▸ **Data excerpts**:
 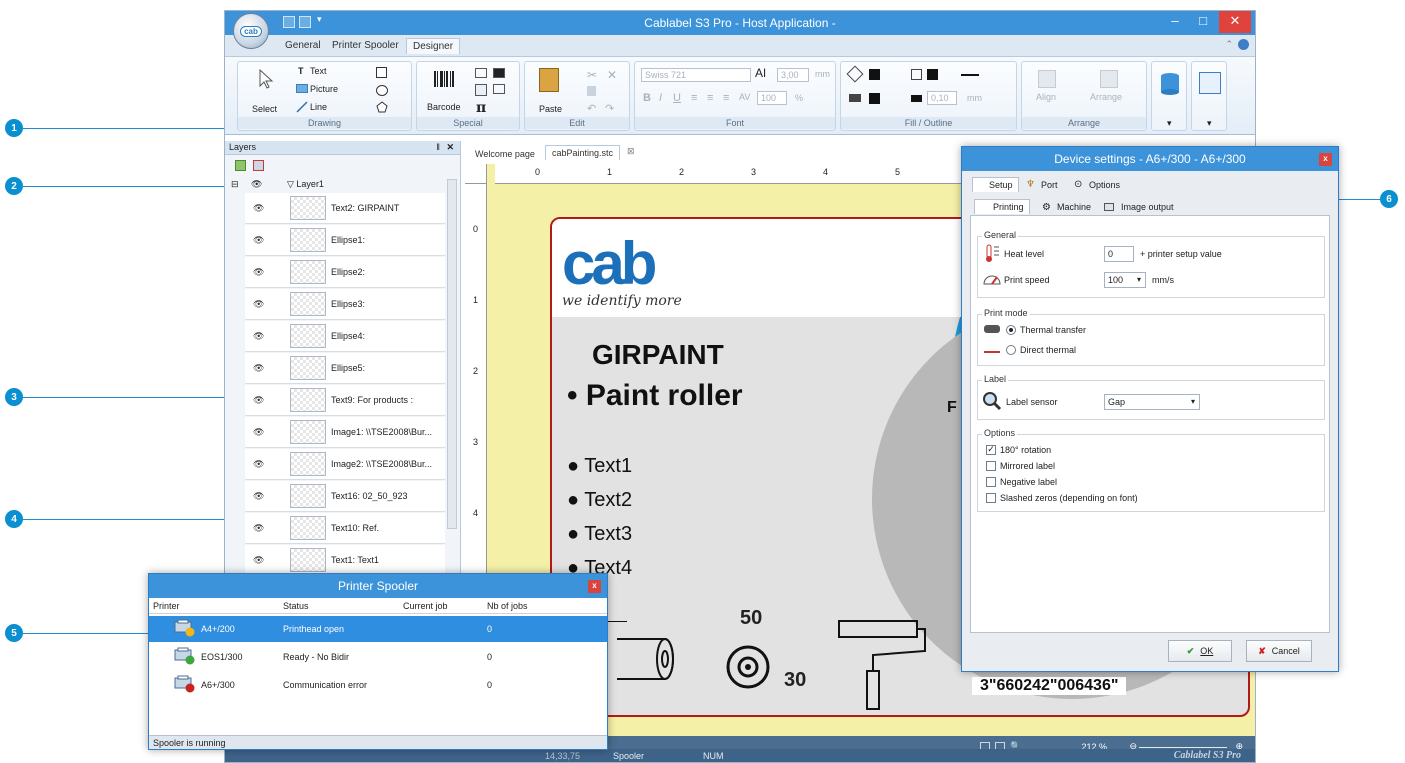 I want to click on col-current-job: Current job, so click(x=426, y=606).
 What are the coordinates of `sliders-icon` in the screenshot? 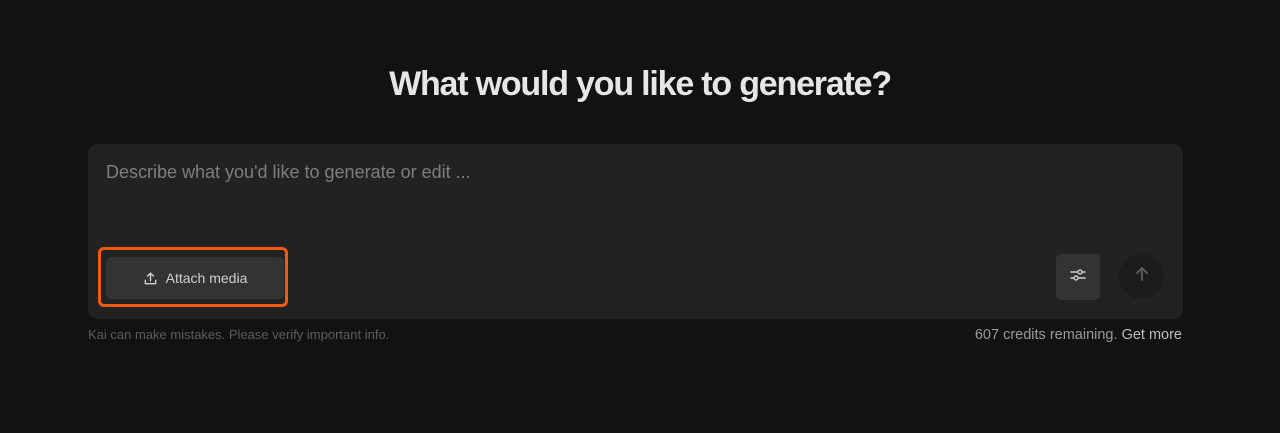 It's located at (1078, 278).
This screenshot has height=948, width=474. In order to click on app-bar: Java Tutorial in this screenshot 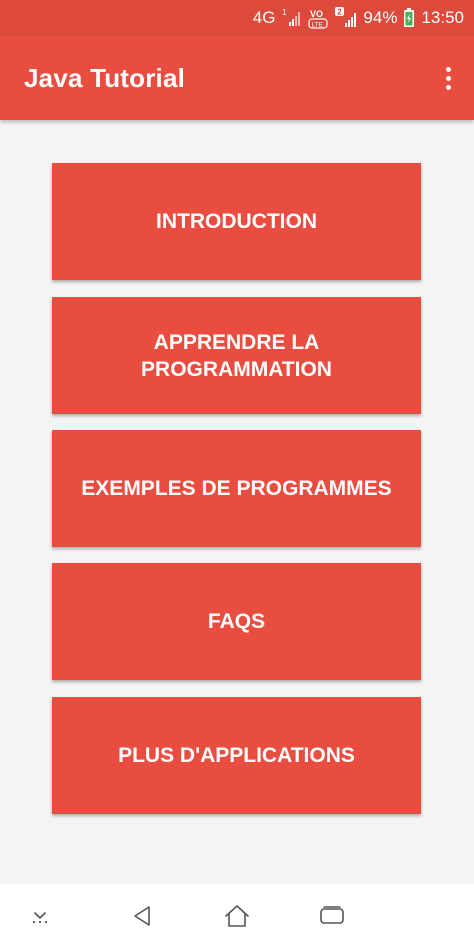, I will do `click(237, 78)`.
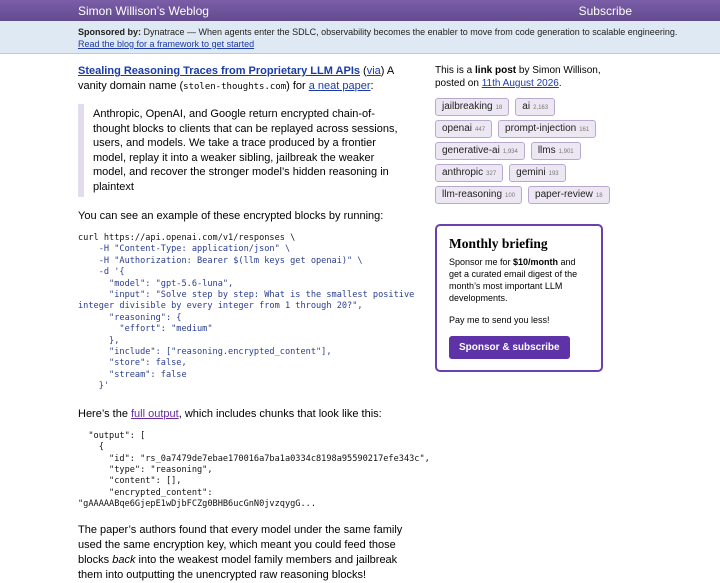  What do you see at coordinates (531, 172) in the screenshot?
I see `tag-name: gemini` at bounding box center [531, 172].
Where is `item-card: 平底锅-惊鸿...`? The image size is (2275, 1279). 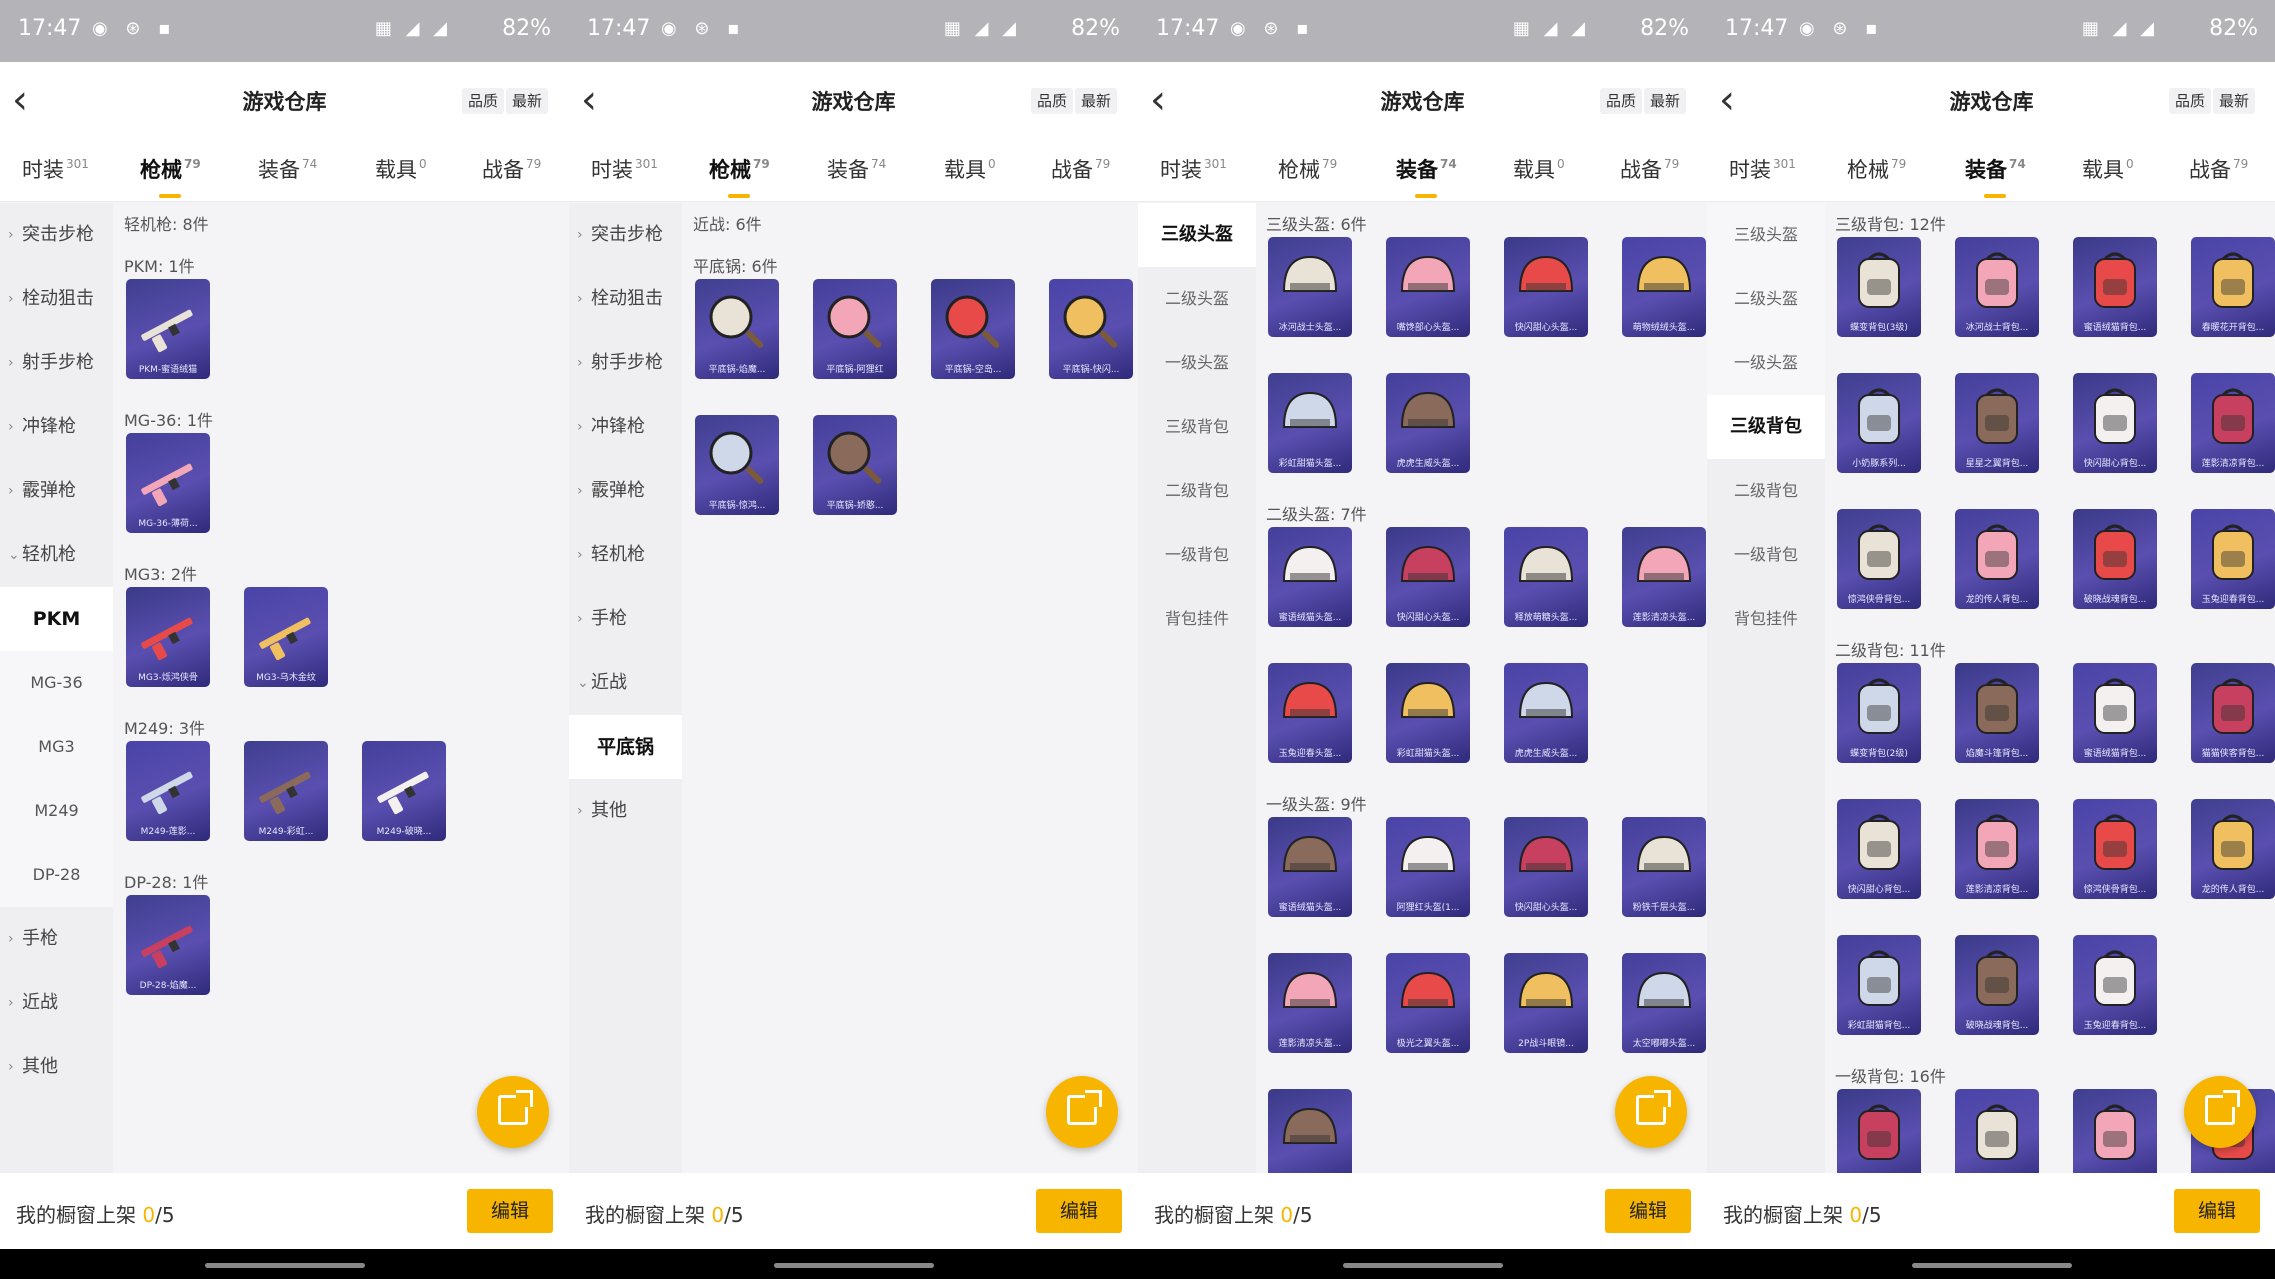
item-card: 平底锅-惊鸿... is located at coordinates (737, 465).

▸ **Task details**: Retype the part of the lines that opens with the line containing "is (2275, 1279)." and runs through the last line, leaving out the pictures.

▸ **Response box**:
Where is `item-card: 平底锅-惊鸿...`? The image size is (2275, 1279). 
item-card: 平底锅-惊鸿... is located at coordinates (737, 465).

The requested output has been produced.